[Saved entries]

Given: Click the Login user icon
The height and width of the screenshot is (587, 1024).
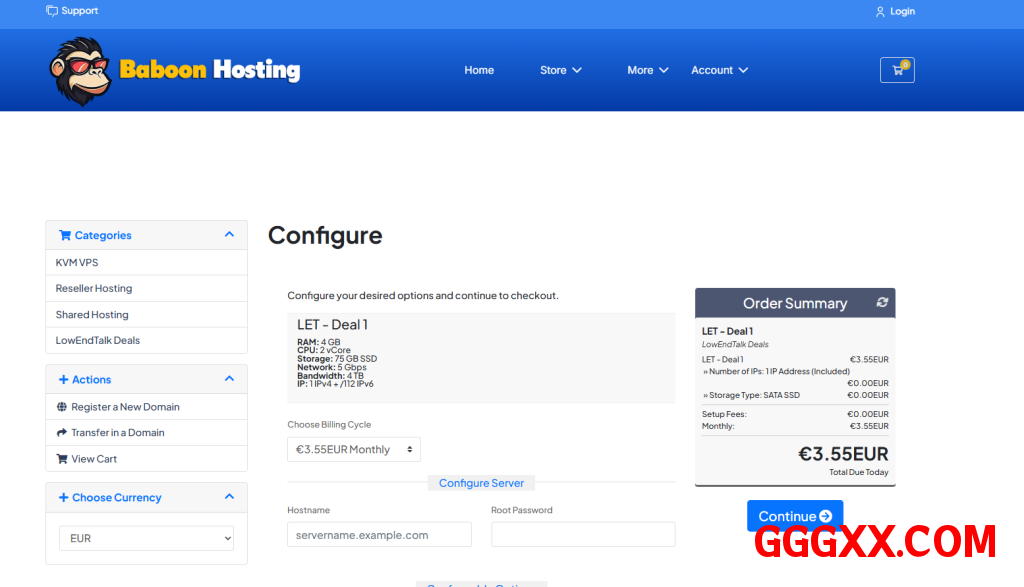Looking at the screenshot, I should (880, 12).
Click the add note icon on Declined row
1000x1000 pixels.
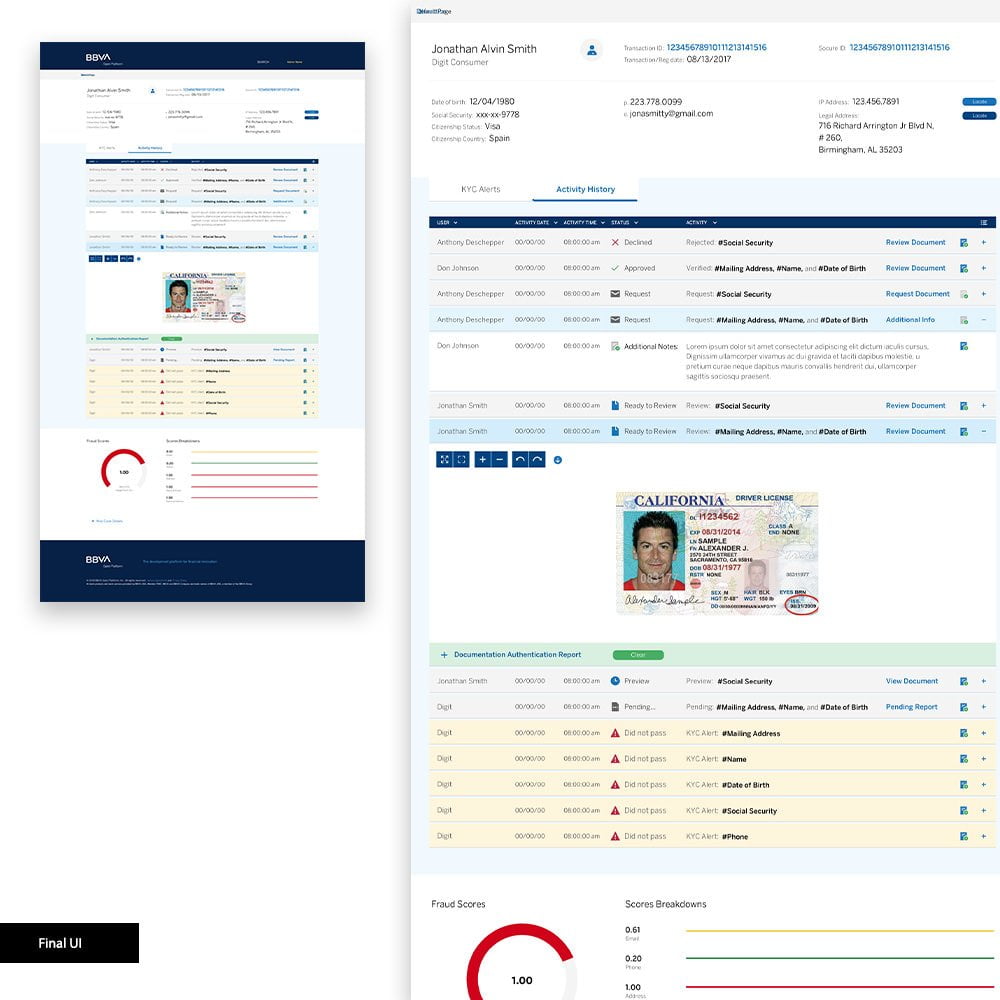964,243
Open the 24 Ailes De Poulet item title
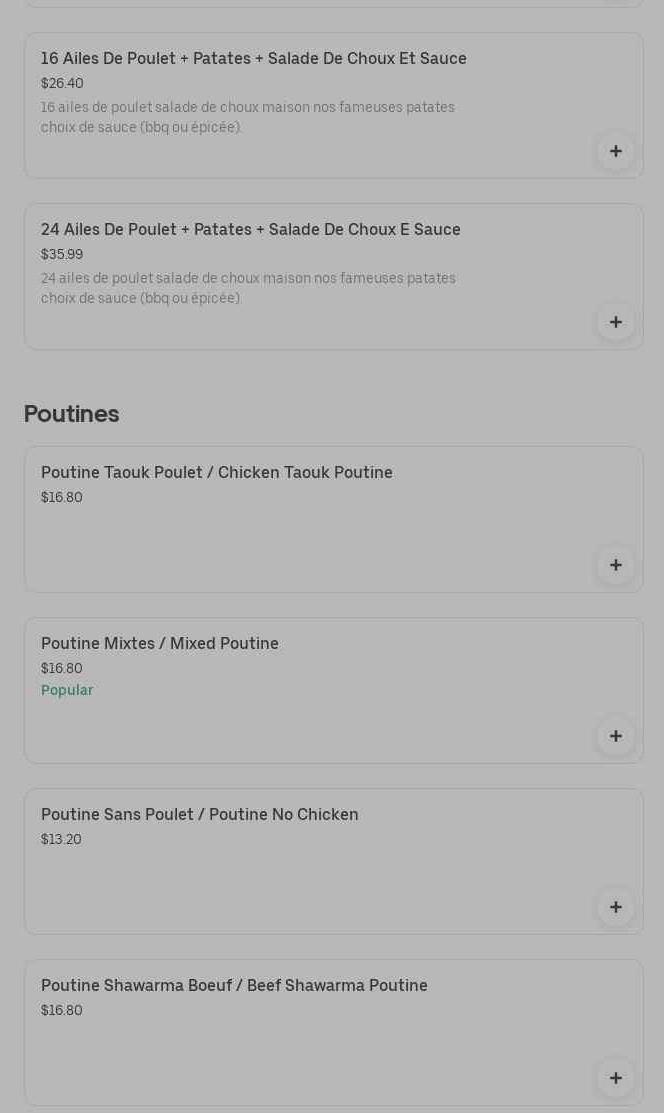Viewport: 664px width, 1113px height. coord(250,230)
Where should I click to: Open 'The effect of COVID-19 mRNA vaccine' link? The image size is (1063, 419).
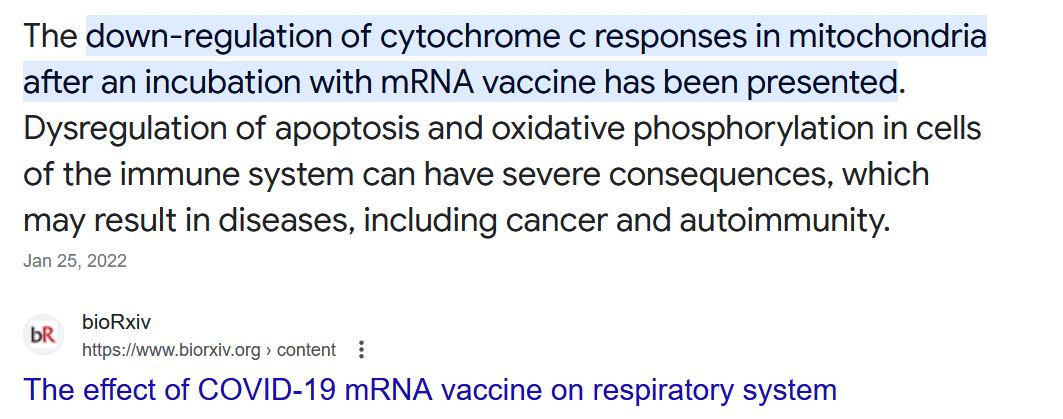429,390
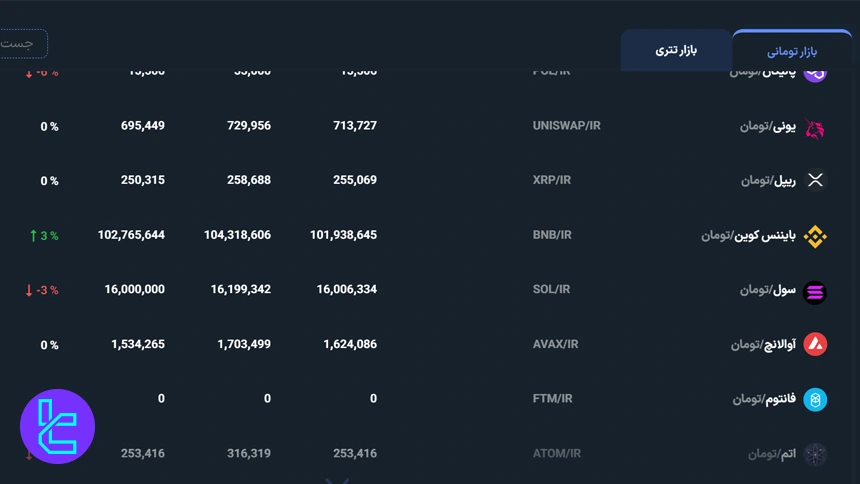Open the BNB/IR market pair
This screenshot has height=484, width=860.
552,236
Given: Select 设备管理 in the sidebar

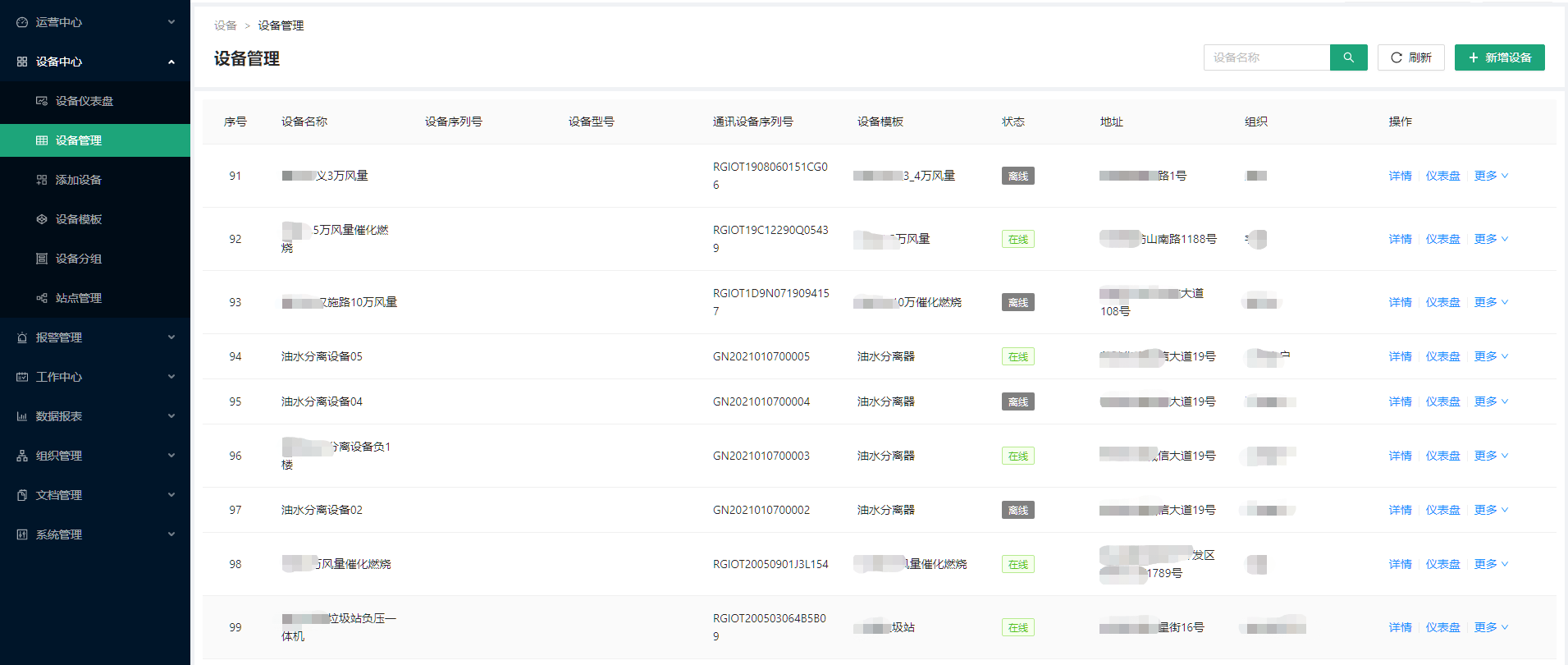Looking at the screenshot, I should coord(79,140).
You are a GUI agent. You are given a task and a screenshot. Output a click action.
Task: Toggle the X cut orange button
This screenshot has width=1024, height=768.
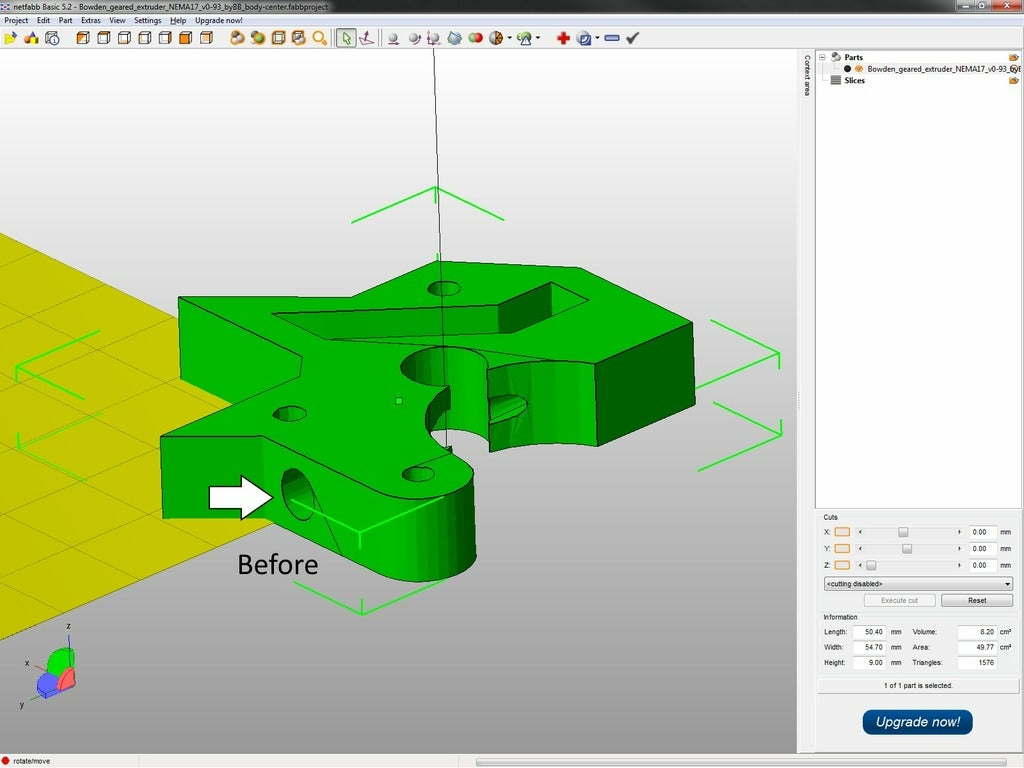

EXERCISE OBJECTIVE
Write out the records above exactly as they stand, leaving out every picture.

THE COMPLETED TASK
Given: Click the Login user icon
The height and width of the screenshot is (587, 1024).
Looking at the screenshot, I should (880, 12).
Click the add note icon on Declined row
1000x1000 pixels.
964,243
Open the 24 Ailes De Poulet item title
Viewport: 664px width, 1113px height. coord(250,230)
Where should I click to: Open 'The effect of COVID-19 mRNA vaccine' link? The image size is (1063, 419).
429,390
Open the BNB/IR market pair
This screenshot has height=484, width=860.
552,236
Given: Select 设备管理 in the sidebar

Looking at the screenshot, I should coord(79,140).
You are a GUI agent. You are given a task and a screenshot. Output a click action.
Task: Toggle the X cut orange button
This screenshot has width=1024, height=768.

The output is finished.